I think you’ve heard similar feedback before but I would like to set the scaling behaviour so that there is a minimum of one server in the regions that I set with servers being added when demand increases in a particular region(how I assumed that the Standard autoscaling worked originally)
Fly Machine apps can be deployed to all regions. Since Machine app instances are created on-demand in response to user requests (in a region closest to the user), they are more cost-effective. These instances typically cold-start in 300ms. It is upto the instance’s main process to exit itself once it has serviced the request. For example, I have setup one of our Machine apps to terminate after 5m of inactivity. This blog post has more hands-on details on Fly Machines: Building an In-Browser IDE the Hard Way · The Fly Blog
At the outset, the stuble behavioural differences between regular Fly apps and Fly Machine apps might confuse / frustrate you, but once that novelty wears off, things start making more sense.

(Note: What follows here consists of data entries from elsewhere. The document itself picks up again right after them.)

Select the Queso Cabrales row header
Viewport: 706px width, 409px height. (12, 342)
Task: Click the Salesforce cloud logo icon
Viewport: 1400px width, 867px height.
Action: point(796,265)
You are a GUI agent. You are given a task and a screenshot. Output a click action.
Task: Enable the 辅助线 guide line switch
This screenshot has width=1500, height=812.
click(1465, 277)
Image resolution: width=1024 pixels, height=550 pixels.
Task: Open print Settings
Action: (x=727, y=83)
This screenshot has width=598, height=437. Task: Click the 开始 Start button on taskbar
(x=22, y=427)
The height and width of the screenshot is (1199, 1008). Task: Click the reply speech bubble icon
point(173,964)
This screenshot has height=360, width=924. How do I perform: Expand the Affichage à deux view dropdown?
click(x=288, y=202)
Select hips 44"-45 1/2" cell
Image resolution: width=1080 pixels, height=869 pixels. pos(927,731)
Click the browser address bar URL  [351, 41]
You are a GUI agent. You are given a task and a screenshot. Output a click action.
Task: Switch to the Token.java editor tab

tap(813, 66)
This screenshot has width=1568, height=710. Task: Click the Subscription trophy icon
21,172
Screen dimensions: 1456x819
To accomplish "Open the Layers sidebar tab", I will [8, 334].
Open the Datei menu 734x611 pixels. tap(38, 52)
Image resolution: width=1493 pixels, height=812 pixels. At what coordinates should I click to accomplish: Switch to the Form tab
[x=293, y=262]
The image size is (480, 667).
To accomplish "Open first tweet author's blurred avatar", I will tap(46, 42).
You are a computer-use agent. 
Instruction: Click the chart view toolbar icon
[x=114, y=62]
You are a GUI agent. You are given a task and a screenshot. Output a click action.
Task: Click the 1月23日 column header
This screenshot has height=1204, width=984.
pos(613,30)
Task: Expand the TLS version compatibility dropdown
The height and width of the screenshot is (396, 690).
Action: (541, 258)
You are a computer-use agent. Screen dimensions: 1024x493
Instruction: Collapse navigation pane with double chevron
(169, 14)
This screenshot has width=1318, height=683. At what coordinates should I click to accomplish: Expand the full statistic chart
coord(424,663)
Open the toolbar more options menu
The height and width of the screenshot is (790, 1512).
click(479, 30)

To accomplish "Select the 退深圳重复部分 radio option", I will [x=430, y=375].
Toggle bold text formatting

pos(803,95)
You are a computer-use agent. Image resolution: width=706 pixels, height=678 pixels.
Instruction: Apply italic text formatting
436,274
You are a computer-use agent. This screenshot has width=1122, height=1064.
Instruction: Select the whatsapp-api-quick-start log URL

I had a quick look but from what’s described I don’t think it will suit my use case. My app is based on websockets and this seems to be for short-lived requests. It does look nice though
I’ve been experimenting with the autoscaling and interestingly, if I increase the min scale by 1 multiple times it honors the standard auto-balancing eventually putting one in each region and this seems to be maintained between deployments.
I did try the --max-per-region with count but it looks like if there’s already more than 1 machine to a region it won’t scale down to match. For instance, I had 4 machines in ams but once I set --max-per-region to 3, there was still 4 in ams instead of 3.
Not really, it is upto the entrypoint process to keep around a Machine alive for as long as it wants to (including leaving it up forever). For ex, the Machines I run are set to go down after 180s of inactivity. From the logs, I see that a couple Machines have been up for 12 hours now, presumably since there might have been no inactivity long enough to trigger a self-exit.